:: GIVEN DATA ::

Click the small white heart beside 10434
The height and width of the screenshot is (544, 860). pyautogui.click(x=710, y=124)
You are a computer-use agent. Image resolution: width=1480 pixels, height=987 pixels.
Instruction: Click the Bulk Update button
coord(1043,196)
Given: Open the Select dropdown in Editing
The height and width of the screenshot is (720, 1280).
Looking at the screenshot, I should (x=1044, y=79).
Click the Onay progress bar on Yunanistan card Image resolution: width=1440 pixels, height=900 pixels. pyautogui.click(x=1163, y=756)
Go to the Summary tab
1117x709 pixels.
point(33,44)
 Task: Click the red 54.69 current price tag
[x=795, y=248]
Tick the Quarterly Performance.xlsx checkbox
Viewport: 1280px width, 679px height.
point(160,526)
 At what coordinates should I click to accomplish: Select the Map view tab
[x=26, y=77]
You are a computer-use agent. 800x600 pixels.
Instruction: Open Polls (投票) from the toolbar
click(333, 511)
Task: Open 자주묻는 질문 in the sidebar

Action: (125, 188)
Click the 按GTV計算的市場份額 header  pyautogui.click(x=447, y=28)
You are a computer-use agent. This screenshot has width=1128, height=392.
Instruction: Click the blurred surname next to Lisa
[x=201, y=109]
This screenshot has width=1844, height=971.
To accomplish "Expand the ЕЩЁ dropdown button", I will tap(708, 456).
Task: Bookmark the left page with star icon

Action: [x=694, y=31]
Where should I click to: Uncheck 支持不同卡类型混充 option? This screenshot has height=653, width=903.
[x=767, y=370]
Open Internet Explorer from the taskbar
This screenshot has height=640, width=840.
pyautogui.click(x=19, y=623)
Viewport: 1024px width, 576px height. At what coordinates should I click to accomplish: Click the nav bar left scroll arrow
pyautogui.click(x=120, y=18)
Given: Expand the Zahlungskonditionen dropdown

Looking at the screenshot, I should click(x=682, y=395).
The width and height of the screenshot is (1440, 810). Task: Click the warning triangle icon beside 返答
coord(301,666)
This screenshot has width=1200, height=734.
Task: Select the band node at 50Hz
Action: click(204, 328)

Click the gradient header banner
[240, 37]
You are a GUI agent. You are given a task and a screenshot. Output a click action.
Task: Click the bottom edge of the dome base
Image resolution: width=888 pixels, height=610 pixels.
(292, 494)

:::

### WHAT IS REQUIRED
The full listing above is to be copied exactly, line for line.

### RESULT
Click the small white heart beside 10434
The height and width of the screenshot is (544, 860). pyautogui.click(x=710, y=124)
You are a computer-use agent. Image resolution: width=1480 pixels, height=987 pixels.
Instruction: Click the Bulk Update button
coord(1043,196)
Given: Open the Select dropdown in Editing
The height and width of the screenshot is (720, 1280).
Looking at the screenshot, I should (x=1044, y=79).
Click the Onay progress bar on Yunanistan card Image resolution: width=1440 pixels, height=900 pixels. pyautogui.click(x=1163, y=756)
Go to the Summary tab
1117x709 pixels.
point(33,44)
 Task: Click the red 54.69 current price tag
[x=795, y=248]
Tick the Quarterly Performance.xlsx checkbox
Viewport: 1280px width, 679px height.
point(160,526)
 At what coordinates should I click to accomplish: Select the Map view tab
[x=26, y=77]
You are a computer-use agent. 800x600 pixels.
Instruction: Open Polls (投票) from the toolbar
click(333, 511)
Task: Open 자주묻는 질문 in the sidebar

Action: (125, 188)
Click the 按GTV計算的市場份額 header  pyautogui.click(x=447, y=28)
You are a computer-use agent. This screenshot has width=1128, height=392.
Instruction: Click the blurred surname next to Lisa
[x=201, y=109]
This screenshot has width=1844, height=971.
To accomplish "Expand the ЕЩЁ dropdown button", I will tap(708, 456).
Task: Bookmark the left page with star icon

Action: [x=694, y=31]
Where should I click to: Uncheck 支持不同卡类型混充 option? This screenshot has height=653, width=903.
[x=767, y=370]
Open Internet Explorer from the taskbar
This screenshot has height=640, width=840.
pyautogui.click(x=19, y=623)
Viewport: 1024px width, 576px height. At what coordinates should I click to accomplish: Click the nav bar left scroll arrow
pyautogui.click(x=120, y=18)
Given: Expand the Zahlungskonditionen dropdown

Looking at the screenshot, I should click(x=682, y=395).
The width and height of the screenshot is (1440, 810). Task: Click the warning triangle icon beside 返答
coord(301,666)
This screenshot has width=1200, height=734.
Task: Select the band node at 50Hz
Action: click(204, 328)

Click the gradient header banner
[240, 37]
You are a GUI agent. You are given a task and a screenshot. Output a click action.
Task: Click the bottom edge of the dome base
Image resolution: width=888 pixels, height=610 pixels.
(292, 494)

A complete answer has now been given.